[Stored data]
┄┄┄┄┄┄

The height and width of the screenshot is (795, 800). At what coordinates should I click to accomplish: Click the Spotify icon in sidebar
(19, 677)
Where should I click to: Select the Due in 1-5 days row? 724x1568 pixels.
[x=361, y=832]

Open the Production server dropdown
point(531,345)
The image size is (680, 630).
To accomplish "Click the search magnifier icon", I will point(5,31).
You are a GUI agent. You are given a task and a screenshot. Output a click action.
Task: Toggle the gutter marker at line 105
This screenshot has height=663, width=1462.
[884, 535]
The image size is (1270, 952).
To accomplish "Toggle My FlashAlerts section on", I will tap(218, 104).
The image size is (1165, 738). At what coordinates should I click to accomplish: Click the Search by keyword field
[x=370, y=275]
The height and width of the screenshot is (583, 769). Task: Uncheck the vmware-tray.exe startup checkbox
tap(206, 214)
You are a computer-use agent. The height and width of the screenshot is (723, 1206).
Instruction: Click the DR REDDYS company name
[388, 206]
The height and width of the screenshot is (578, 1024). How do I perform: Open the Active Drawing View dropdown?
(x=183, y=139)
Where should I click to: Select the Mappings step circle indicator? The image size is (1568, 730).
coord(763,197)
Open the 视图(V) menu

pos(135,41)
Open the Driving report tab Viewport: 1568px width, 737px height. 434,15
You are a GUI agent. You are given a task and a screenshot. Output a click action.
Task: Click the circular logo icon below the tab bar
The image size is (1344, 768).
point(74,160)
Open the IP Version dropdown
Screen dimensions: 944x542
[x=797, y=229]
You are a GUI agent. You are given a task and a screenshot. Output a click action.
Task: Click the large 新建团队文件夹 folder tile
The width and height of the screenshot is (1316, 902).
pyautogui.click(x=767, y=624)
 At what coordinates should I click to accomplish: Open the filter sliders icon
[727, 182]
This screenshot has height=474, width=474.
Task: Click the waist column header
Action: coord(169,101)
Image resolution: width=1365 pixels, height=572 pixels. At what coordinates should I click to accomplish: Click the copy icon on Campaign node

┄┄┄┄┄┄

ACTIVITY:
Lines that hold the word "will" are the ones to copy from the entries above.

ANSWER TO THIS EXERCISE:
To accomplish "Click the search magnifier icon", I will point(5,31).
To accomplish "Toggle My FlashAlerts section on", I will tap(218, 104).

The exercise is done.